------ Exercise material ------

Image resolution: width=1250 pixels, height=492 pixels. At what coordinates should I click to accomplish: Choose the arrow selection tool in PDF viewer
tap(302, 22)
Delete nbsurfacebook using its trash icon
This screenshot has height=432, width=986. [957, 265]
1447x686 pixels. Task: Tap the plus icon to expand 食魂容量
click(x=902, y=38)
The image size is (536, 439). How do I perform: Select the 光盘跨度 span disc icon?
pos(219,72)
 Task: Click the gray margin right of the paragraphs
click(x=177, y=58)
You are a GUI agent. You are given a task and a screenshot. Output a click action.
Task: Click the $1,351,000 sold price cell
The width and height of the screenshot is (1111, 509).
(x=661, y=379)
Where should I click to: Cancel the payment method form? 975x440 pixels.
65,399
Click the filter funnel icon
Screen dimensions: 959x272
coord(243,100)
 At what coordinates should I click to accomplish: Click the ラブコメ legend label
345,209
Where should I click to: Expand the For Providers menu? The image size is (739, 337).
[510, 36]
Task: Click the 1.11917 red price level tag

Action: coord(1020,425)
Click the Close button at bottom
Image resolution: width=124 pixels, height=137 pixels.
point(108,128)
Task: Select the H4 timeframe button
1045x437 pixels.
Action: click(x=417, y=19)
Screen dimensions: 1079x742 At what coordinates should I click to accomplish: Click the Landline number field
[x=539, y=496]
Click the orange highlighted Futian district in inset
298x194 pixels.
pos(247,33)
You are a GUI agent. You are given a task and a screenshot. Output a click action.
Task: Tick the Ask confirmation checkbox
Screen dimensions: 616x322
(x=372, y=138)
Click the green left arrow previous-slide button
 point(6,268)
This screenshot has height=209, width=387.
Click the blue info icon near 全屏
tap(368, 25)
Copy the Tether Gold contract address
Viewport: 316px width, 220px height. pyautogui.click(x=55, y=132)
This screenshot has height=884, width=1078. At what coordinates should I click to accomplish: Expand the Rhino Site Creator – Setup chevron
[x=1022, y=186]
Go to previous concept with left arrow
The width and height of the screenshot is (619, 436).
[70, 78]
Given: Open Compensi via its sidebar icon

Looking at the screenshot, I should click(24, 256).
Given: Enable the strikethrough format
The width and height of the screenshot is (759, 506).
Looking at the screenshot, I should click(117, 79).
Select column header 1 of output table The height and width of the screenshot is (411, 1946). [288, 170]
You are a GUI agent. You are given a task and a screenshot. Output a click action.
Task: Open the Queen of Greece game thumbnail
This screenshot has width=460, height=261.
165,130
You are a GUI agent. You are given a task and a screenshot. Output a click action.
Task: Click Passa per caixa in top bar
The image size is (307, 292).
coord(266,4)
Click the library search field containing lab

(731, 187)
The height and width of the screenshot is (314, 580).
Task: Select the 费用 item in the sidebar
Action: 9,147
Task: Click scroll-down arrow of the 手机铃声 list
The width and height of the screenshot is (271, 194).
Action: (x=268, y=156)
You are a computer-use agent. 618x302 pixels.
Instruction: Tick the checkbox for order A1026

------

### Task objective
Reprint the entries above in full, exactly as they are.

### Your solution
Image resolution: width=1250 pixels, height=492 pixels. At what coordinates should I click to accomplish: Choose the arrow selection tool in PDF viewer
tap(302, 22)
Delete nbsurfacebook using its trash icon
This screenshot has height=432, width=986. [957, 265]
1447x686 pixels. Task: Tap the plus icon to expand 食魂容量
click(x=902, y=38)
The image size is (536, 439). How do I perform: Select the 光盘跨度 span disc icon?
pos(219,72)
 Task: Click the gray margin right of the paragraphs
click(x=177, y=58)
You are a GUI agent. You are given a task and a screenshot. Output a click action.
Task: Click the $1,351,000 sold price cell
The width and height of the screenshot is (1111, 509).
(x=661, y=379)
Where should I click to: Cancel the payment method form? 975x440 pixels.
65,399
Click the filter funnel icon
Screen dimensions: 959x272
coord(243,100)
 At what coordinates should I click to accomplish: Click the ラブコメ legend label
345,209
Where should I click to: Expand the For Providers menu? The image size is (739, 337).
[510, 36]
Task: Click the 1.11917 red price level tag

Action: coord(1020,425)
Click the Close button at bottom
Image resolution: width=124 pixels, height=137 pixels.
point(108,128)
Task: Select the H4 timeframe button
1045x437 pixels.
Action: click(x=417, y=19)
Screen dimensions: 1079x742 At what coordinates should I click to accomplish: Click the Landline number field
[x=539, y=496]
Click the orange highlighted Futian district in inset
298x194 pixels.
pos(247,33)
You are a GUI agent. You are given a task and a screenshot. Output a click action.
Task: Tick the Ask confirmation checkbox
Screen dimensions: 616x322
(x=372, y=138)
Click the green left arrow previous-slide button
 point(6,268)
This screenshot has height=209, width=387.
Click the blue info icon near 全屏
tap(368, 25)
Copy the Tether Gold contract address
Viewport: 316px width, 220px height. pyautogui.click(x=55, y=132)
This screenshot has height=884, width=1078. At what coordinates should I click to accomplish: Expand the Rhino Site Creator – Setup chevron
[x=1022, y=186]
Go to previous concept with left arrow
The width and height of the screenshot is (619, 436).
[70, 78]
Given: Open Compensi via its sidebar icon

Looking at the screenshot, I should click(24, 256).
Given: Enable the strikethrough format
The width and height of the screenshot is (759, 506).
Looking at the screenshot, I should click(117, 79).
Select column header 1 of output table The height and width of the screenshot is (411, 1946). [288, 170]
You are a GUI agent. You are given a task and a screenshot. Output a click action.
Task: Open the Queen of Greece game thumbnail
This screenshot has width=460, height=261.
165,130
You are a GUI agent. You are given a task and a screenshot. Output a click action.
Task: Click Passa per caixa in top bar
The image size is (307, 292).
coord(266,4)
Click the library search field containing lab

(731, 187)
The height and width of the screenshot is (314, 580).
Task: Select the 费用 item in the sidebar
Action: 9,147
Task: Click scroll-down arrow of the 手机铃声 list
The width and height of the screenshot is (271, 194).
Action: (x=268, y=156)
You are a computer-use agent. 618x302 pixels.
Instruction: Tick the checkbox for order A1026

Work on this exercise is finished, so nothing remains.